Penitentes near the European Southern Observatory as photographed by B. Tafreshi in 2015. Image credit: ESO/B. Tafreshi (twanight.org). This location is far enough from the equator that the penitentes form ridges instead of a grid of cells.
It was in the context of these earthly penitentes my postdoctoral fellow Christina Smith and I sought to understand the dramatic images captured by NASA's New Horizons spacecraft of a region of Pluto called Tartarus Dorsa (you can see the specific image at the top of this post, above the cut). Here, we see a regular pattern of ridges and valleys. However, where penitentes on Earth are typically separated by tens of centimeters and can be up to a few meters high, the ridges and valleys of Pluto are enormous - spaced between 3 and 5 km apart and half a km in height! Nevertheless, by combining together a computer model of the physics of penitente formation with a sophisticated atmospheric simulation of Pluto, based upon weather forecasting models provided by Anthony Toigo of Johns Hopkins Applied Physics Laboratory and Scott Guzewich of NASA's Goddard Space Flight Center, we were able to show that the ridges had precisely the correct spacing, orientation and age to be penitentes.
How can such large penitentes form on Pluto as compared to the Earth? It is because these penitentes do not form in water ice, but in methane ice which evaporates more easily. Furthermore, the atmosphere into which the sublimating methane vapor mixes is much less dense (about 15,000 times less dense that on Earth), allowing that vapor rich layer to be thicker. This has the effect of increasing the spacing between one penitente and the next. Predicted and inferred wind speeds on Pluto are light which implies that this thick vapor rich layer does, in fact, exist. Furthermore, we were able to show that these formations are restricted to Tartarus Dorsa because penitentes wouldn't be able to form in the Nitrogen ice that exists elsewhere on Pluto.
What about the orientation of those ridges? By looking at the times of year when the penitentes could tolerate the highest winds without the vapor-rich layer being blown away, and correlating these times of year with the location of the sun in the sky, we were able to predict what directions the penitente ridges would assume.
This analysis is complicated by Pluto's orbit, which is much more elliptical than that of the Earth and currently ranges from 30 times as far from the sun as is the Earth to more than 48 times as far. At its most distant point, the Plutonian atmosphere completely freezes out on the surface and penitentes cannot form. Pluto's orbit also changes over long time periods in the same cycles that give rise to the Earth's ice ages. By examining all of these situations and looking for the the right combination of atmospheric conditions, we were able to find four different times of year (two in the present era and two in the past) when the conditions were right and penitentes should form. These four formation times lead to three different orientations (two overlap) which are exactly the orientations seen on Pluto.

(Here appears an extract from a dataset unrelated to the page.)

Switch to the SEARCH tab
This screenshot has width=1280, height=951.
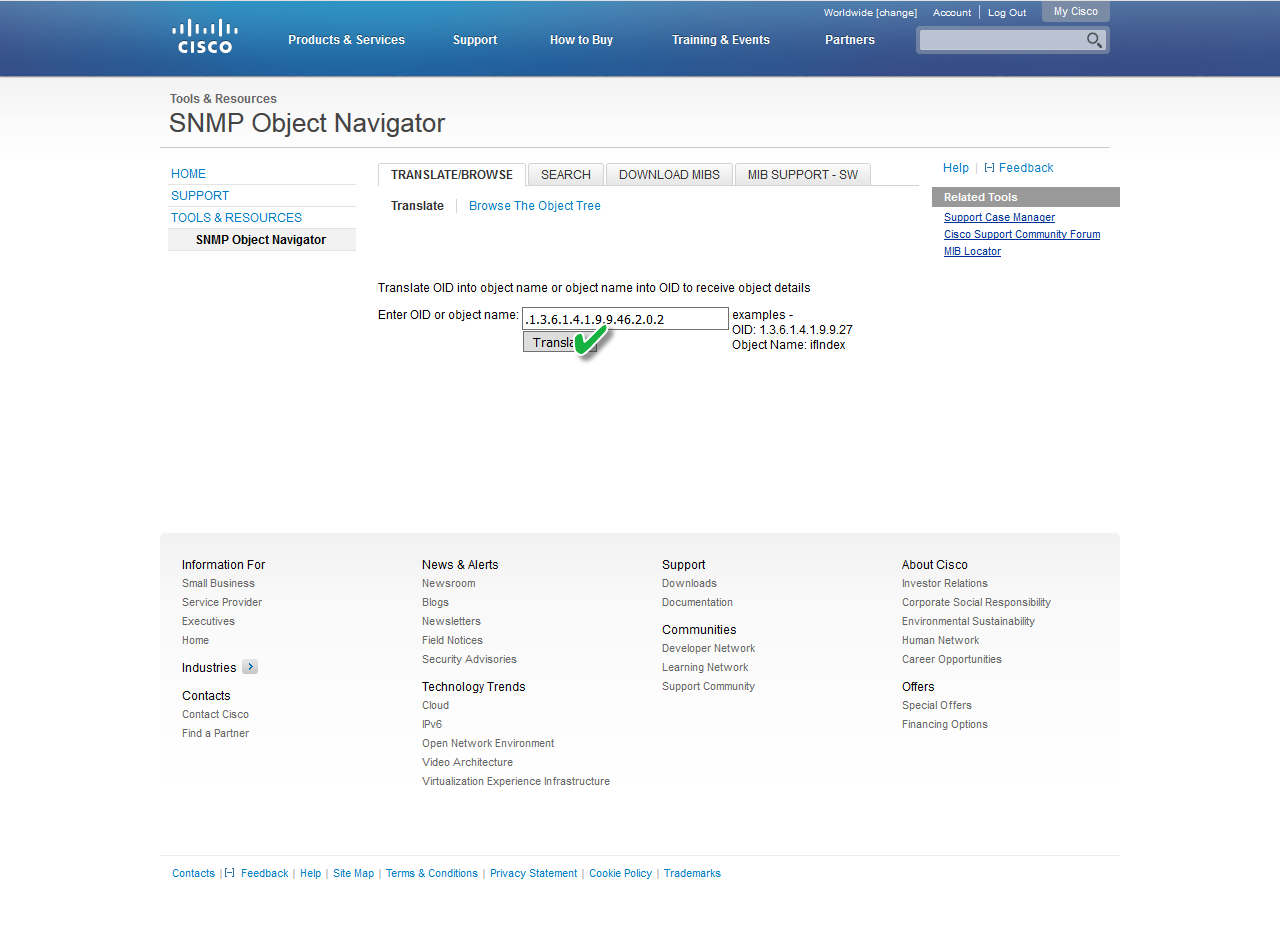point(565,175)
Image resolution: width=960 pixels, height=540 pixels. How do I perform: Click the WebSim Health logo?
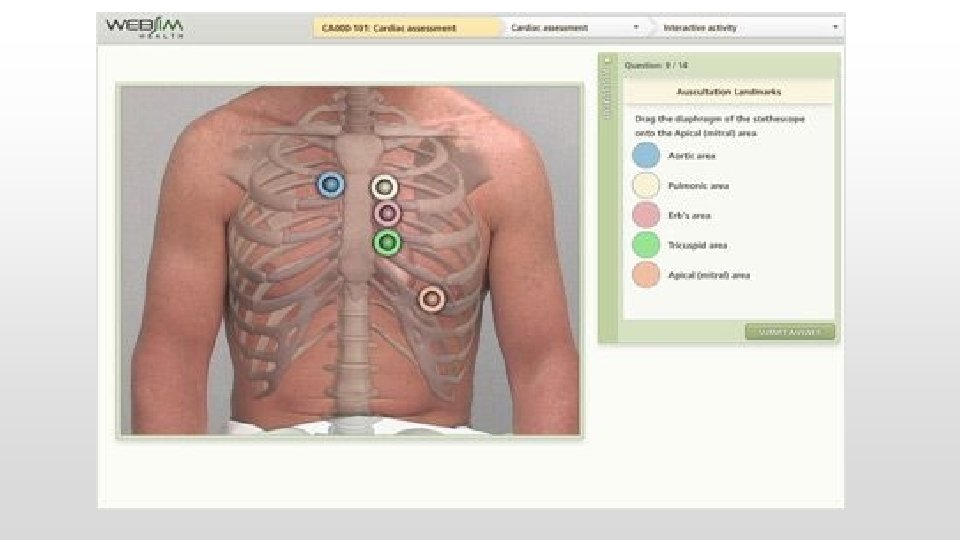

As you would expect, no matter whether you are on Earth or on Pluto, the same physics applies. But exotic differences in the environment give rise to features with very different scales. We can extend these results to other environments as well. This test of our terrestrial models for penitentes suggests that we may find these features elsewhere in the solar system, and in other solar systems, where the conditions are right.